* Description of the task *
Can you print, word for word, the lines of the records below, starting at the line that has "Given: Click the" and stopping after the line that has "Looking at the", with the pictures left out?

* Given records *
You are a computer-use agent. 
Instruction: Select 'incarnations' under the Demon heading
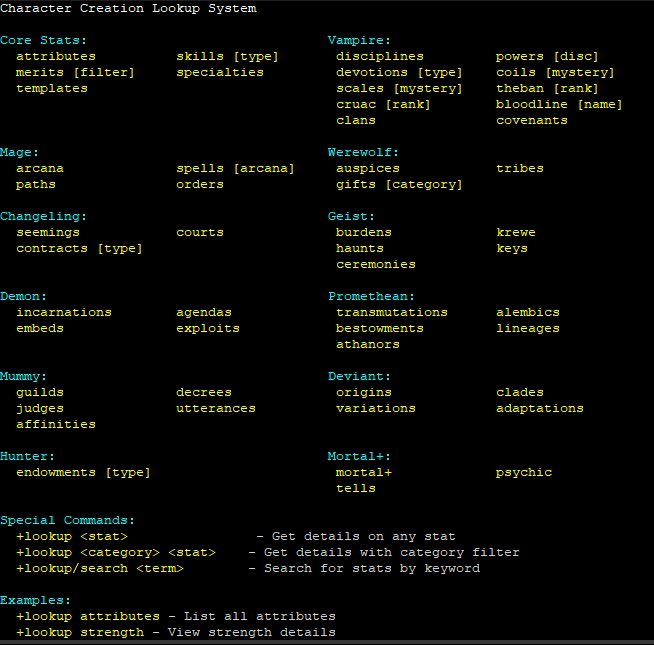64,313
...
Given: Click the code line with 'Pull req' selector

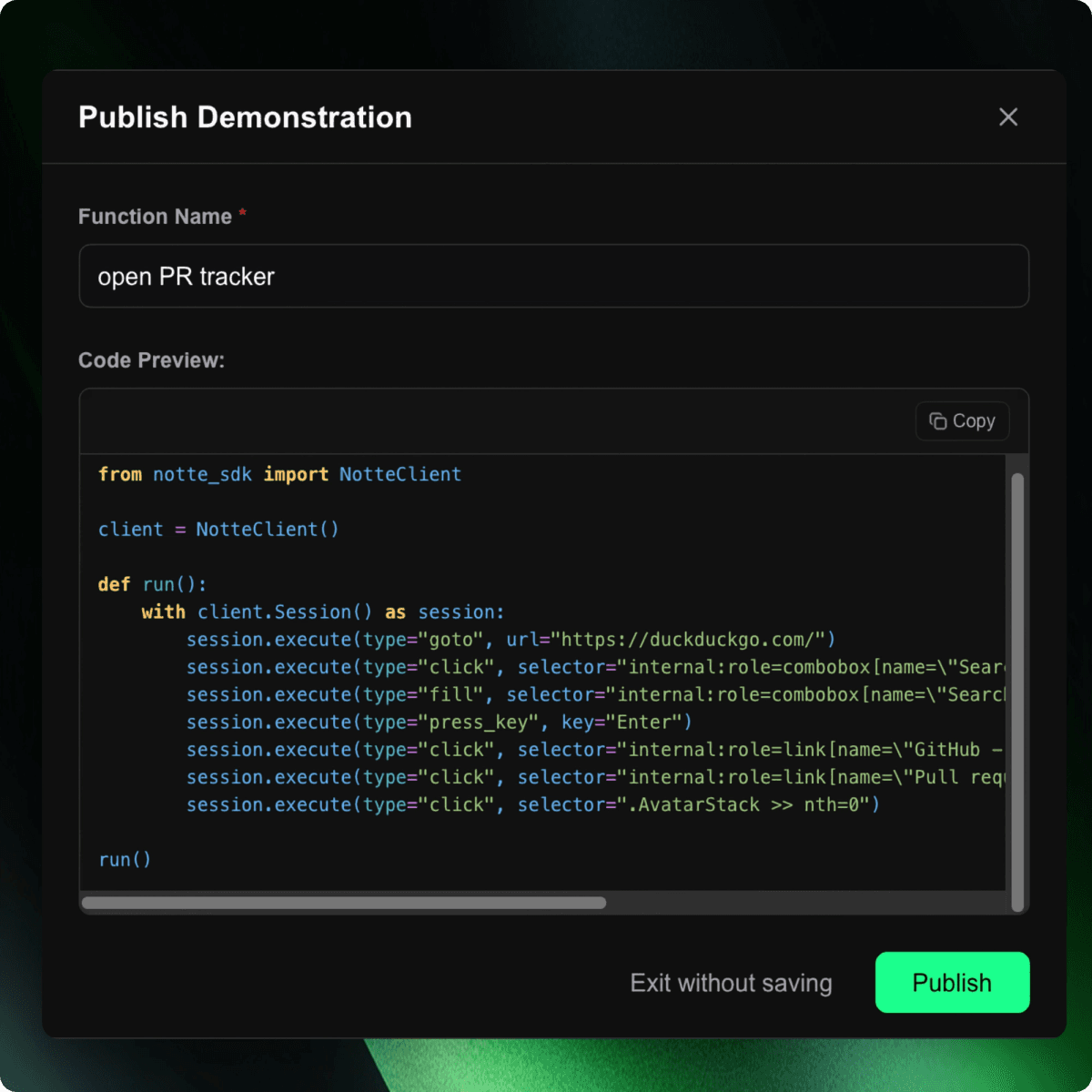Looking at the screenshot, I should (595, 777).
* * *
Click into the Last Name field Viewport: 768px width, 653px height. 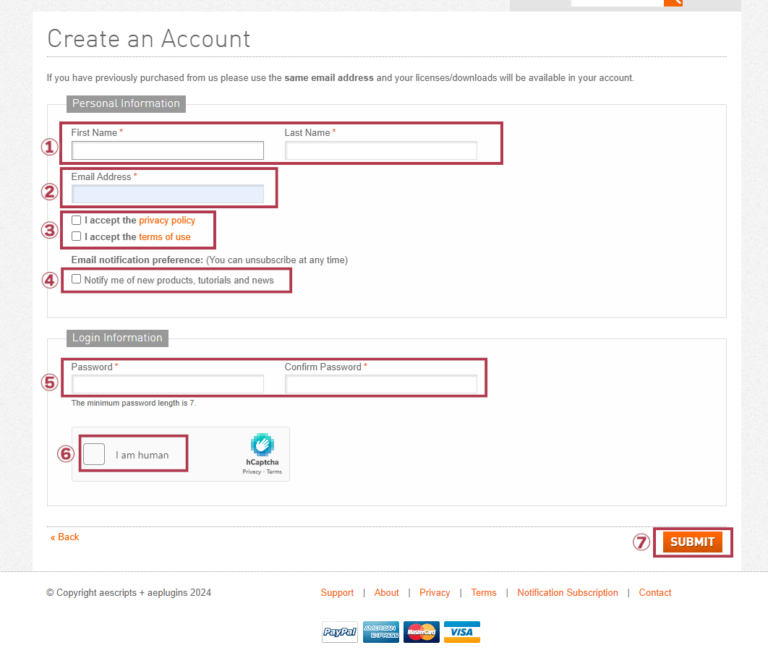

* Written solution *
Given: Click the code line with 'Pull req' selector

Looking at the screenshot, I should (595, 777).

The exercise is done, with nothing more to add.